Battle to Stop Cemex Enforcement Is One Committee Must Fight
The National Right to Work Committee and its members are determined to stop Shawn Fain and other union bigwigs from exploiting Cemex to expand their coerced ranks and dues revenue dramatically, without ever having to court workers’ electoral support.
That’s why, late last year, Right to Work legislative staff worked with House allies like Reps. Bob Good (R-Va.) and Scott Perry (R-Pa.) as they drafted an amendment to the FY 2024 Labor/HHS/Education Appropriations Bill (H.R.5894) that would block the NLRB from enforcing Cemex.
Pro-forced-unionism House Democrats who were apparently reluctant to go on the record in opposition to secret-ballot votes for workers allowed this amendment to be adopted by the chamber in a voice vote.
“The adoption by the full House of Rep. Perry’s prohibition on the NLRB’s ‘use of funds to implement or enforce’ Cemex as part of H.R.5894 was a significant step forward,” said Mr. Mourad.
“Unfortunately, the House adjourned in 2023 without ever passing H.R.5894 itself, and there is a great danger that the substitute appropriations legislation that emerges this winter will drop the ban on enforcing Cemex, largely because a handful of Big Labor-appeasing House Republicans don’t want it.

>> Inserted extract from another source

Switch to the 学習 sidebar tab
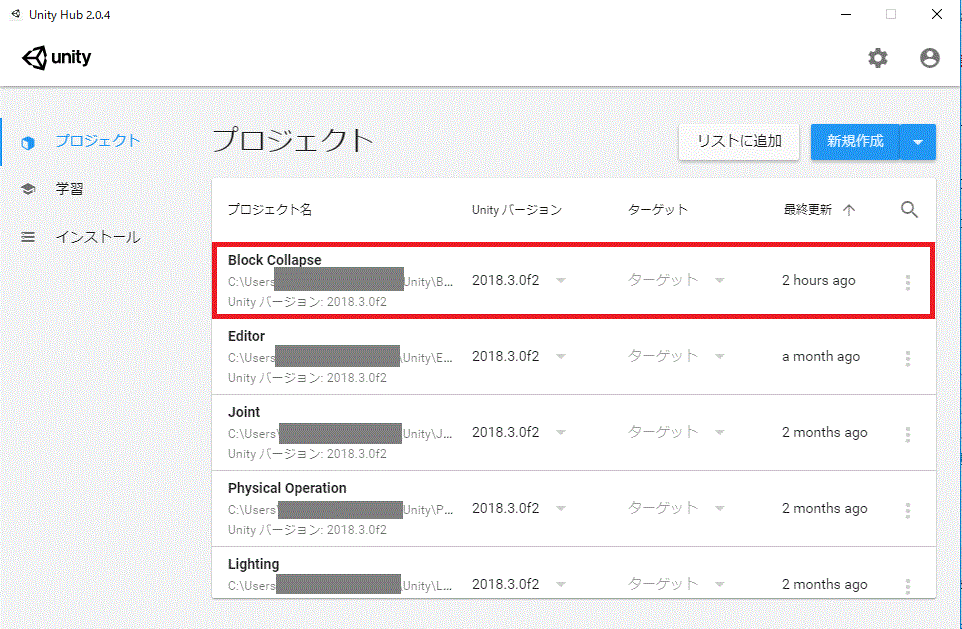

“And the fact is, as long as Big Labor controls the White House and the Senate, it will be an uphill battle to get Congress to use its appropriations power to rein in Joe Biden’s radically pro-forcedunionism NLRB appointees.
“But this is a battle Right to Work supporters must fight.
“The Committee and its members are doing everything we can to see that the prohibition on Cemex enforcement remains in H.R.5894 and in any Labor/HHS/Education appropriations legislation that emerges to replace it.”